1. Not reading the KYI or Key Information Memorandum properly. KYI is the best place to acquire required knowledge about a mutual fund. Each application form coming with a KYI. KYI should have all required information like fund type, investment focus, fund manager etc.. As an investor, KYI should be your starting point to invest in any mutual funds.
2. Not knowing the fund – Mutual fund world have number of funds with various types. Investing without proper knowledge generally lead an investor to the investment failure. If you are a mutual fund investor, you should have good awareness on the type of funds and its focuses.
3. No fund manager background check– Fund manager has very big role to decides the success or failure of a mutual fund. Investors should check to know the background of fund manager to know his/her experience, capacity and ability as a manager. Here is an article to know more about the same.
4. Not having proper investment objectives and goals– This is one of the main point of failure with most of the mutual fund investors. There are various funds available in the market which designed to suite for various goals, different returns and time periods. An investor should determine his goals and need to select the right mix of funds to fulfill these goals.

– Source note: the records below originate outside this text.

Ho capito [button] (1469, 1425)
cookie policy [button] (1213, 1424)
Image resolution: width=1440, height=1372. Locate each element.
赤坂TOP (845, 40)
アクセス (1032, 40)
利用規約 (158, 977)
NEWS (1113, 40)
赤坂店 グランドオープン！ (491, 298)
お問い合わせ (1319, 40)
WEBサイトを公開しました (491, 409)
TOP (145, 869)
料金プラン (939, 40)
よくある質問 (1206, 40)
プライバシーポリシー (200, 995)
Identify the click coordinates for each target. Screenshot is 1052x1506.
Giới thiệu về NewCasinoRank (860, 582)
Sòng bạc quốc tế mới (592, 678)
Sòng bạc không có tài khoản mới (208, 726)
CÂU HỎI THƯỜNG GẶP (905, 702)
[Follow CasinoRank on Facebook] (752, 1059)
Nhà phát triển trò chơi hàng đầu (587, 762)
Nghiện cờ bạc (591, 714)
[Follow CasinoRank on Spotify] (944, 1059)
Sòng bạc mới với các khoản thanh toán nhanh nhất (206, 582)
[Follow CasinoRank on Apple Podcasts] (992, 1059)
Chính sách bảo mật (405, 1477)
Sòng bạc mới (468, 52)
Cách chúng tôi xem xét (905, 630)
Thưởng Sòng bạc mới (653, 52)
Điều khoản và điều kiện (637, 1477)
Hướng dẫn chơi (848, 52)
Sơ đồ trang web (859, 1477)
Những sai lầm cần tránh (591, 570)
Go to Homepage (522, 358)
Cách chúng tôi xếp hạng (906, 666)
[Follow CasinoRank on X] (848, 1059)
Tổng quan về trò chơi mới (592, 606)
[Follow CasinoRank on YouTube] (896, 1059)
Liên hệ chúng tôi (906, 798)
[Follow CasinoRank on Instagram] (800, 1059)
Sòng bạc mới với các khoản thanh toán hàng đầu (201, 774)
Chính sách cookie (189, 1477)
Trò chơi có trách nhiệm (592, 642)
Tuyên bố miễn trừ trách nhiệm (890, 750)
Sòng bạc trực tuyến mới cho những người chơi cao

5. No idea on the investing time period – This may lead investors to not get proper result from the mutual fund investments. For an example, if you select equity focused diversified fund for next 1 or 3 years but the fund really required an investment time frame of minimum 5 years, of course, your return will be pathetic.
6. Not having disciplined investment approach – Mutual funds are best to invest using Systematic Investment Plan or SIP, than bulk investments. Error from investors generally occurring by investing bulk money to mutual funds when the NAV of the fund is less. Through investing systematically, you are reducing the money losing risk and getting maximum benifit from the market volatility.
7. Relying on past performance data – A major mistakes from most of the investors are relying on the past or present performance of a fund to invest. Remember, past performance or present performance of a fund is not a guarantee to the future performance and returns. As there is no reliable methods available to guarantee the future performance of a fund, an investor required to identify the the long term consistent return of a fund as a criteria to invest.
8. Too many funds in the portfolio are another error happening from investors. This may lead to loose concentration and/or not able to monitor each and every funds. Pick selected funds carefully and invest on it consistently.
9. Few funds in the portfolio – Some one looks like fund collector as per the above points and some other Permitting just two funds to determine their financial fortunes. Certainly it is a bad idea. A careful selection and consistent investment on right mix of funds will be great to take maximum advantages.
10. Focusing only to the sector funds – Generally investors showing interest to the sectors that booming fast. That is the reason new sector funds starting with huge corpuses receiving from investors. Never jump into these mistakes. Instead, diversify your mutual fund portfolio by adding carefully selected best funds from different groups.
Avoid the above mistakes to invest wisely. Know what you are doing and why you are doing. Select right mix of funds from various sectors but not few or huge numbers. Invest consistently with discipline. Best wishes.